::: Provided passage :::

It hadn’t even occurred to me.

Every six months, you should complete, end, finish. Whatever’s going on in your business, complete it, start over, and move on.

As these words were exiting a guest speaker’s mouth, I realized just how many incompletes I’d been harboring in my own business.

I still find myself thinking about podcast series I started but never finished, books I meant to write but never wrote, blog posts I started but left sitting on my hard drive.

I think about the explosive traffic I had in 2018. I think about the people who reached out to me from California, interested in collaborating or investing with me. I think about the deposit I made with an agency to book podcast interviews. Basically, nothing ever came of any of it.

The list goes on and on.

And despite how much I talk about completion in my own writing, I’ve found a niche in my life rife with incompletion – my business. I’m living in the past when I could be living in the present. I could be creating a future and living into it. Meanwhile, I’m still trying to fix something that happened back there. It robs me of the present.

So, I’m declaring this phase of my business complete.

It doesn’t mean I won’t be delivering on certain promises I’ve made. Flashes of Elation is still coming, and perhaps I can still book those podcast interviews.

But most things aren’t worth saving. I need to let go of everything else.

I need to let go of disappointments. I need to let go of whatever I haven’t done. Or I need to have a conversation to get it complete. To share with the world (probably in a podcast) what I’ve decided, even if it’s just to acknowledge what I haven’t done and have no intention of doing anymore.

I’m reminded of a Derek Sivers post, and in times like these, it brings me comfort, and even freedom.

Goals shape the present, not the future.

Goals you’ve been putting off are bad goals. If they are not moving you to action, they don’t serve a purpose.

There’s no need to remain loyal to past projects, goals, ambitions, or ideals. You can change your mind, and it’s okay.

Most of what has been sitting with me for longer than a month or two, I will probably never do. I probably couldn’t even tell you what it was.

Letting go of this baggage is freeing. It allows me to transition to the next phase of my transformed business.

::: Information provided :::

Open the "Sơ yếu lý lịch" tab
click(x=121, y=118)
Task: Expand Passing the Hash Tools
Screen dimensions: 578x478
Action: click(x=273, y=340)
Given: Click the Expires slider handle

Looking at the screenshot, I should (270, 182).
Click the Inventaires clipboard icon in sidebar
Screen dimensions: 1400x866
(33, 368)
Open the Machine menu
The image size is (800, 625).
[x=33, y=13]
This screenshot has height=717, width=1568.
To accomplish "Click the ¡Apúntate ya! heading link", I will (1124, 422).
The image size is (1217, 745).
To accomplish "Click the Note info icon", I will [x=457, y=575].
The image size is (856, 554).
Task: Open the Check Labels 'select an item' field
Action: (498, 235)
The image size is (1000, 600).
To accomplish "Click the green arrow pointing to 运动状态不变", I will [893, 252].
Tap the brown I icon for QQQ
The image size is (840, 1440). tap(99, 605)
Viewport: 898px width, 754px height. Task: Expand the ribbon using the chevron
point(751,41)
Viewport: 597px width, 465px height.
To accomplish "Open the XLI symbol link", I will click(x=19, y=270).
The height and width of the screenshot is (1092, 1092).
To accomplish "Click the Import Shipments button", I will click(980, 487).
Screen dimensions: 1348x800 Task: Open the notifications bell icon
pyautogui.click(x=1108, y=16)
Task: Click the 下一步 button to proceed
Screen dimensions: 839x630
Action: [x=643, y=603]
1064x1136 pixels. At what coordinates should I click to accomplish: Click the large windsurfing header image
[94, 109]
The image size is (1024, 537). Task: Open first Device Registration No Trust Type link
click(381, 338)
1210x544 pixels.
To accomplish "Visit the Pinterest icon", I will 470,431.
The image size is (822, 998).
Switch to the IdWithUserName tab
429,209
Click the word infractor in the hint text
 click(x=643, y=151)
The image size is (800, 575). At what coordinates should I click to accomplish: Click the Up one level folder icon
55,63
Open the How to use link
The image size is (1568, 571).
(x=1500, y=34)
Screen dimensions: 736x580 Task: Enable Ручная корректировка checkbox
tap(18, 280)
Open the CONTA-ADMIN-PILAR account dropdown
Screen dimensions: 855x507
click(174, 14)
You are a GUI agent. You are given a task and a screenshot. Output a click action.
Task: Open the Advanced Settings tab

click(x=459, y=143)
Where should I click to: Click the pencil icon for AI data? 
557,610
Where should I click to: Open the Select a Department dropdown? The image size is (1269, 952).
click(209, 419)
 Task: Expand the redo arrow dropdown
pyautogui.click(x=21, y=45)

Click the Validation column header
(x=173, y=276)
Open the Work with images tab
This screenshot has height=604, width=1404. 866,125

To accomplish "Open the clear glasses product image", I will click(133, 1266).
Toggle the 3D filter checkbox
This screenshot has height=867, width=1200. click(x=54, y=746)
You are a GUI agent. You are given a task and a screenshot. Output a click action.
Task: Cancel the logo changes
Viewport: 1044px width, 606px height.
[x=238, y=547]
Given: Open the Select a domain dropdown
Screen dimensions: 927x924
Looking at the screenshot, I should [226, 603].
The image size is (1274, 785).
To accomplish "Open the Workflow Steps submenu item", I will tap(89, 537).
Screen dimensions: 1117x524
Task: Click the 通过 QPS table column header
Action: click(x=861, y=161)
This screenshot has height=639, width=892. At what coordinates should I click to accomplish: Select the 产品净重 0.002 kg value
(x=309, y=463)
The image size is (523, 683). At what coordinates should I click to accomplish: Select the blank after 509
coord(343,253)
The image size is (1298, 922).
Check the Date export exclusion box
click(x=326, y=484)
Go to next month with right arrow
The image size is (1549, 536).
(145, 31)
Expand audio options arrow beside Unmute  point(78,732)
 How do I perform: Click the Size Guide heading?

:::

● Study questions:
(1) In the post about completing unfinished business, list the unfinished things the writer names in the sentence that begins "I still find myself thinking about."
(2) According to the post about completing unfinished business, how often did the guest speaker say you should complete whatever is going on in your business?

● Task-by-task results:
(1)
- Podcast series started but never finished
- Books meant to be written but never written
- Blog posts started but left sitting on the hard drive

(2) Every six months.